Seu nome indica uma conexão com ordenhar, mas também possui uma associação
forte com a purificação. Em agosto, o Lughnasad/Lugsnasad,
possuía uma significação relativa às colheitas e, em períodos pré-cristãos,
estava conectado ao deus celta Lug.
(DAVIDSON, 1988, p. 39).
Sobre
os festivais sazonais nórdicos e germânicos, ainda a mesma autora esclarece que
o inverno, para os germanos, começava no que chamaríamos de outono, com o “winter nights”, em outubro, na Islândia,
possivelmente entre os dias 11 e 18, porém, devido a dificuldades e às
limitações das fontes, não se sabe uma data exata para a celebração dessa
festividade.
Em
abril, celebrava-se o equivalente ao verão como sumarmál, provavelmente entre os dias 9 à 15 de abril. Na Era
Viking, essa era a época para pedir boa sorte nas invasões e expedições, após o
período de recolhimento do inverno. Havia, também, o midwinter, conhecido como Yule
(Jól), que, depois, com o advento do
cristianismo, passou a ser ressignificado como o Natal e foi uma data extremamente
difundida como cristã, até os dias atuais. O Yule (Jól) era o momento
em que o solstício de inverno acontecia, quando pouco se podia fazer em
ambientes externos, devido ao frio rigoroso.
Tácito
(2010), em sua obra Germânia,
descreve que os germanos possuíam uma compreensão diferente em relação à
sazonalidade. Para eles, o ano se dividia em menos estações: o inverno, a
primavera e o verão. O outono, assim, era uma estação desconhecida para a
realidade deles.
Um
ponto semelhante à descrição de Tacitus, em relação à obra de Snorri Sturluson,
é que, na Ynglinga Saga (capítulo 8),
o autor menciona três principais festas na Escandinávia, antes da conversão
cristã: uma, no começo do inverno, quando haviam muitos sacrifícios; uma, para
o meio-inverno, para o crescimento das plantações, e uma, para o verão, para
sucesso e vitória nas expedições. Óðinn estabelece
a sucessão blóts, no Norte. Para o
inverno (ou seja, no outono), deve ser realizado um blót para a prosperidade; no midwinter
(meio do inverno), um para o crescimento do solo; no verão, um terceiro, que
seria o blót da vitória. Assim sendo,
há uma conexão com o ritmo do ano: a cerimônia de outono ocorreria após a
última safra, e os animais abatidos seriam aqueles que não deveriam sobreviver
ao inverno. O blót do meio do inverno
ocorreria depois que as noites mais longas acabassem e, então, seria celebrado
o renascimento da terra. A cerimônia de verão, se fosse de vitória, coincidiria
com a partida de navios em viagens de invasão (e, mais mundanas, viagens
comerciais). (LINDOW, 2001,
p. 35).
REFERÊNCIAS:
DAVIDSON, Hilda Roderick Ellis. Myths
and symbols in pagan Europe: early Scandinavian and Celtic religions. Syracuse
University Press, 1988
LANGER, Johnni.
Calendário e Contagem do Tempo. In: LANGER,
Johnni (org.). Dicionário de História e
Cultura da Era Viking. São
Paulo: Hedra, 2017, p.125-131.
LE ROUX, Fançoise;
GUYONVARC'H, Christian-J.; SOARES, Fernanda. A civilização Celta. Portugal: Publicação Europa-América,1999.
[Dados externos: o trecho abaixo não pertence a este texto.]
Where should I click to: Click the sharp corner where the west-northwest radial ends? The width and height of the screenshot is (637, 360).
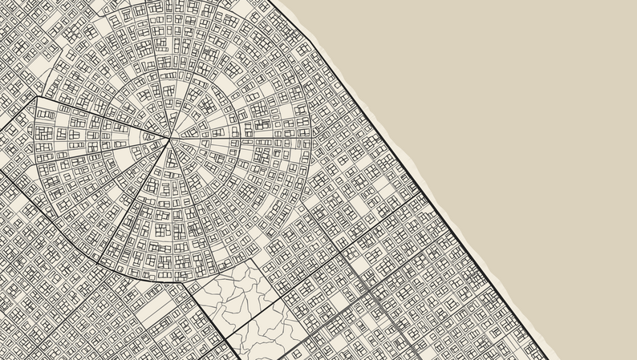34,99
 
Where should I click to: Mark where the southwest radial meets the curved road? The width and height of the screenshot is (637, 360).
97,262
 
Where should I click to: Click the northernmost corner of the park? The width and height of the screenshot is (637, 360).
256,258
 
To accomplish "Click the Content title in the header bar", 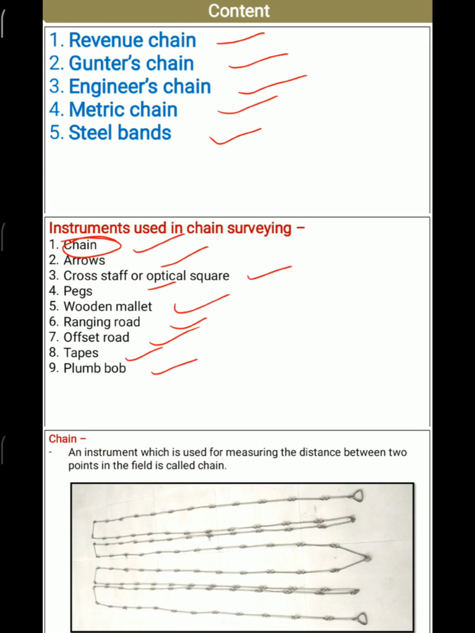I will (239, 11).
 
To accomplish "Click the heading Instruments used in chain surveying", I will (170, 228).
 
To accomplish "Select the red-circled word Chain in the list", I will (80, 245).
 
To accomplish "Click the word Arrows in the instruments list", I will (84, 260).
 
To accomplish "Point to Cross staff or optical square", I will (146, 276).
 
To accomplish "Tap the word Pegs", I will (78, 291).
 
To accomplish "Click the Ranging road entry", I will (101, 322).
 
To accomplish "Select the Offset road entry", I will (96, 338).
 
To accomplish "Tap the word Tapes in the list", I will (81, 353).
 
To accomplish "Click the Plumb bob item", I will (94, 368).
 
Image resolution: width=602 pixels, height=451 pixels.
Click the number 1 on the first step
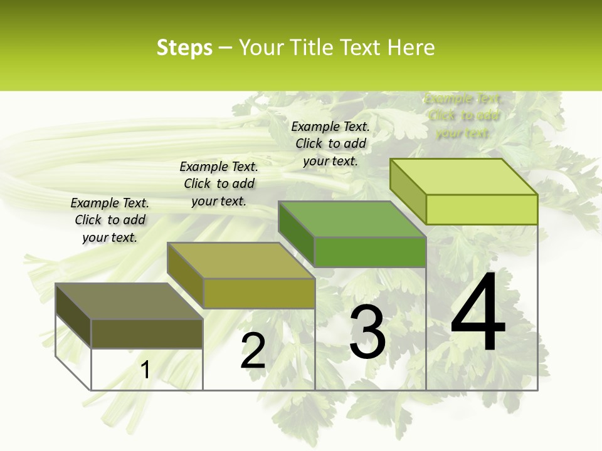coord(145,370)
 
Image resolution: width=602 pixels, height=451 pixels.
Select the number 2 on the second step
coord(253,351)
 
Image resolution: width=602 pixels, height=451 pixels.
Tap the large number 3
coord(367,333)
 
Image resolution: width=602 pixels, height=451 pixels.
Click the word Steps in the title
coord(184,48)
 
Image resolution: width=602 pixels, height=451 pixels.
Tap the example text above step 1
coord(110,220)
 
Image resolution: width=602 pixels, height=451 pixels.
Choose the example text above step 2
coord(219,184)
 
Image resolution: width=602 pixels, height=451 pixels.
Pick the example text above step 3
coord(330,143)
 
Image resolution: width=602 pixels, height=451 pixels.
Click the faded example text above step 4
coord(463,116)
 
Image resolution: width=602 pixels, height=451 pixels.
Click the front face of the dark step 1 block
coord(147,334)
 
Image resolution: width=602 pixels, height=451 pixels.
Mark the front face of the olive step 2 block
coord(258,293)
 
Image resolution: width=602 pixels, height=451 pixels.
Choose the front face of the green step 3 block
coord(370,252)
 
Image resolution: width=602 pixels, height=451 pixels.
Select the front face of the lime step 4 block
coord(482,209)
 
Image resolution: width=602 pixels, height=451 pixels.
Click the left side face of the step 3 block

LINDOW, John. Norse Mythology:
A Guide to Gods, Heroes, Rituals, and Beliefs. Oxford University Press, 2001.
POWELL, T. G. E. The Celts. London:
Thames and Hudson Ltd, 1995.
SCHJØDT, Jens Peter. Initiation
between two worlds: Structure and symbolism in pre-Christian Scandinavian
religion. Syddansk
Universitetsforlag, 2008.
STURLUSSON, Snorri. La
saga de los Ynglingos. Miraguano Ediciones, 2012.
TACITUS. Agricola and Germania. Penguin UK, 2010.